弁護士 師子角允彬のブログ

師子角総合法律事務所(東京:水道橋駅徒歩5分・御茶ノ水駅徒歩7分)の所長弁護士のブログです

ハラスメントの被害者は、加害者に懲戒処分をすることを使用者に請求する権利を有するか?

1.ハラスメント被害者が求めること

 ハラスメント被害を受けた方からの相談に応じていると、加害者に対して然るべき懲戒処分を行うように勤務先に請求して行くことができないかと質問を受けることがあります。

 確かに、ハラスメントが確認できた場合、事業主には、行為者に対して懲戒その他の措置を講じることが求められています。

 例えば、

令和2年1月15日 厚生労働省告示第5号「事業主が職場における優越的な関係を背景とした言動に起因する問題に関して雇用管理上講ずべき措置等についての指針」

は、事業主に対し、

「職場におけるパワーハラスメントが生じた事実が確認できた場合においては、行
為者に対する措置を適正に行うこと」

を求めており、

「行為者に対して必要な懲戒その他の措置を講ずること」

を適正な措置の一つとして位置付けています。
::::
情報の活用:
1. 抽出テキストの「1.ハラスメント被害者が求めること」から「じることが求められています。」まで(両端を含む)を、「勤務先」を「会社」に入れ替えて書き直してください。
2. 抽出テキストによると、厚生労働省告示第5号の日付はいつか答えてください。
::::
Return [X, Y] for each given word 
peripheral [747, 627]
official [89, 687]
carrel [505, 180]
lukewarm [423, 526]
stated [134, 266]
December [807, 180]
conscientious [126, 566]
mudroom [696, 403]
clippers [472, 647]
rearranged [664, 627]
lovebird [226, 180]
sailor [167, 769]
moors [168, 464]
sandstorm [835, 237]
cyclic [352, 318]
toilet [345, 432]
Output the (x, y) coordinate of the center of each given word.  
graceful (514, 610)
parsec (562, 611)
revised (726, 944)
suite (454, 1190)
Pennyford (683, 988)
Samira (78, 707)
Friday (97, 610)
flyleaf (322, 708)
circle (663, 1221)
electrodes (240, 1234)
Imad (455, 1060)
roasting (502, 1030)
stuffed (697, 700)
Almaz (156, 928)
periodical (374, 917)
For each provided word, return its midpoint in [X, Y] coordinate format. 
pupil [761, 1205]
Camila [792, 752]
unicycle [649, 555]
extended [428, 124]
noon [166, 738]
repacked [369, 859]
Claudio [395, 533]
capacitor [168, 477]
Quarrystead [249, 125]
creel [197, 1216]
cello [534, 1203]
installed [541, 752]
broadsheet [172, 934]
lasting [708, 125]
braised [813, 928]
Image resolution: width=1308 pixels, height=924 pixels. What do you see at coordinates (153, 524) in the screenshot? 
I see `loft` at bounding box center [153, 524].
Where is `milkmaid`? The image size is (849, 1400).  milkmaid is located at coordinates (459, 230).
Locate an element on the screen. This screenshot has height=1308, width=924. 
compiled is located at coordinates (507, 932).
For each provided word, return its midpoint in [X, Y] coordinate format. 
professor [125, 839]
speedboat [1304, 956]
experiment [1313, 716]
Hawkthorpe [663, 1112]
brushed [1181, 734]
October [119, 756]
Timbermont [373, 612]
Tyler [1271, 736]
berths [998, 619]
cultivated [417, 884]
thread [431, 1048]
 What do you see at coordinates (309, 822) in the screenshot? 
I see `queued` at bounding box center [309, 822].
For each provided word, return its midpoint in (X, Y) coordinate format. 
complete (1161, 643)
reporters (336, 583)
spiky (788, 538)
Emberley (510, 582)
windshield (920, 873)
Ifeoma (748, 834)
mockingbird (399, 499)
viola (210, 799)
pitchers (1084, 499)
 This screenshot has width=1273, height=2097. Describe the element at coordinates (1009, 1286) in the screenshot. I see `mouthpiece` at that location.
::::
解答:
1.
1.ハラスメント被害者が求めること

 ハラスメント被害を受けた方からの相談に応じていると、加害者に対して然るべき懲戒処分を行うように会社に請求して行くことができないかと質問を受けることがあります。

 確かに、ハラスメントが確認できた場合、事業主には、行為者に対して懲戒その他の措置を講じることが求められています。

2. 令和2年1月15日です。